* Text section *
_ _ _ _ _

SwirlyMyself

2010-10-09T18:34:53+00:00

Goodbye procmail, Hello Sieve

After having switched from Courier to Dovecot half a year ago I thought it was finally time to look into Sieve. For many years now I have maintained a procmail script to filter my incoming e-mail into  numerous subfolders. Two features are important to me: For mailing lists, folders are created automatically based on the list names, with some adjustments for certain domains, such as putting all Debian lists into a folder of their own. And my procmail script was parsing the a dump of my evolution address book to put mail from people I know in a special folder. I did not know that at the first point is actually possible in Sieve but it is, using the variables extensions. And then the second was not hard to fix either, using this small and crude bash script, which creates a Sieve script recognizing these addresses, which is called from my main Sieve script:

#!/bin/bash
(
echo 'require ["fileinto"];'
echo 'if address ["From"] ['
/usr/lib/evolution/*/evolution-addressbook-export |
 perl -n -e 'print "\"$1\",\n" if /.*:(.*@[a-z0-9.]*)\s*$/'
 echo '"Justadummy"'
echo '  ] {'
echo ' fileinto "INBOX.Bekannte"; '
echo ' }'
) > /tmp/bekannte
sieve-connect --user mail@joachim-breitner.de \
    --server 10.254.1.101 --port 2000 --notlsverify \
    --localsieve /tmp/bekannte --remotesieve bekannte  \
    --upload

I set up ManageSieve to be able to upload the scripts using sieve-connect. And finally I am able to do something that I have missed in all the years: Using the imap4flag extension, I can mark some mail automatically as read. This is useful for mail that is actually generated by me using program besides my e-mail client, such as bug reports sent by reportbug or patches submitted using darcs. I might even enable this feature for mailing list mails that I have sent.

_ _ _ _ _

(Stored records)
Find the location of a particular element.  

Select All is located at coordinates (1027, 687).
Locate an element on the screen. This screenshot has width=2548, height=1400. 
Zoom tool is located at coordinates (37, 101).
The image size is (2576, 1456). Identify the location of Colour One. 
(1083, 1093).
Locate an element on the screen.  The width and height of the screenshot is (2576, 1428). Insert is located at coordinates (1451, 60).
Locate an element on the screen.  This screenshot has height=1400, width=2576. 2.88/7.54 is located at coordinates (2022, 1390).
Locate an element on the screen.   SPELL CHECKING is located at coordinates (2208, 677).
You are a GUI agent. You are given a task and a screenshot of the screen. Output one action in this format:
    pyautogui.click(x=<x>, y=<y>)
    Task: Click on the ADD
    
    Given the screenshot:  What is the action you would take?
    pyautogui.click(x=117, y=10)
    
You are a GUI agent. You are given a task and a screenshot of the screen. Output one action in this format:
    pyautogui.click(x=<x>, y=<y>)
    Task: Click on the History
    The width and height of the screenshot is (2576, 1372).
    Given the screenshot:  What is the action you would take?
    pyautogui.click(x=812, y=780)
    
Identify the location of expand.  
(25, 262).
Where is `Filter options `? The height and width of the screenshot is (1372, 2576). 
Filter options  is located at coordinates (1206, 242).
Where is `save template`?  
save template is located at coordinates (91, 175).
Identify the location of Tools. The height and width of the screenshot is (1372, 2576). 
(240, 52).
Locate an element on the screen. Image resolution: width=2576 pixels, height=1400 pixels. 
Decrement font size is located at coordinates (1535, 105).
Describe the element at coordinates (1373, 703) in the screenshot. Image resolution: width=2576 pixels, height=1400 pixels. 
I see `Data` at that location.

_ _ _ _ _

* Apply what you read *
a) Return the passage of the post on switching from procmail to Sieve starting with "I set up ManageSieve" and going on through "I have sent.".
b) According to the post on switching from procmail to Sieve, which extension lets the author mark some mail automatically as read?
c) Extend the post on switching from procmail to Sieve, continuing after its final sentence.
These lines are material separate from the post on switching from procmail to Sieve.

* Answers by task *
a)
I set up ManageSieve to be able to upload the scripts using sieve-connect. And finally I am able to do something that I have missed in all the years: Using the imap4flag extension, I can mark some mail automatically as read. This is useful for mail that is actually generated by me using program besides my e-mail client, such as bug reports sent by reportbug or patches submitted using darcs. I might even enable this feature for mailing list mails that I have sent.

b) The imap4flag extension.

c)
Comments

Hello Joachim.
Like you, I am planning a switch from procmail to Sieve. I have built scripts that I use from procmail, some for info processing, some to modify the email.

In your blog entry from saturday, october 9. 2010 : "Goodbye procmail, Hello Sieve" you listed a small bash script that does some cool Meta-programming and remote-procedure call that self-modifies your Sieve configuration.

My scripts are simple in comparison, but I am missing/cannot find how to write a Sieve script that invokes an external tool, (bash script or any command line tool) on an email.

Could you please post or email how you invoke a bash script, or any external tool, from a sieve script? (Or a pointer to anything that shows how its done? )

My thanks for taking the time to read this.
Jeff Kinz.
#1 Jeff kinz (Homepage) am 2011-08-21T18:46:31+00:00
Dear Jeff,

for security reasons, Sieve does not allow calling external tools at all.

My script is not run from a sieve script but rather manually. It _generates_ a sieve script and uploads it to the server, but it is not self-modifying.

Greetings,
Joachim
#2 Joachim Breitner (Homepage) am 2011-08-22T06:34:40+00:00
Ah, I may see where your confusion stems from. The script that “is called from my main Sieve script.” refers to the generated Sieve script (using the include command), _not_ the listed bash snippet.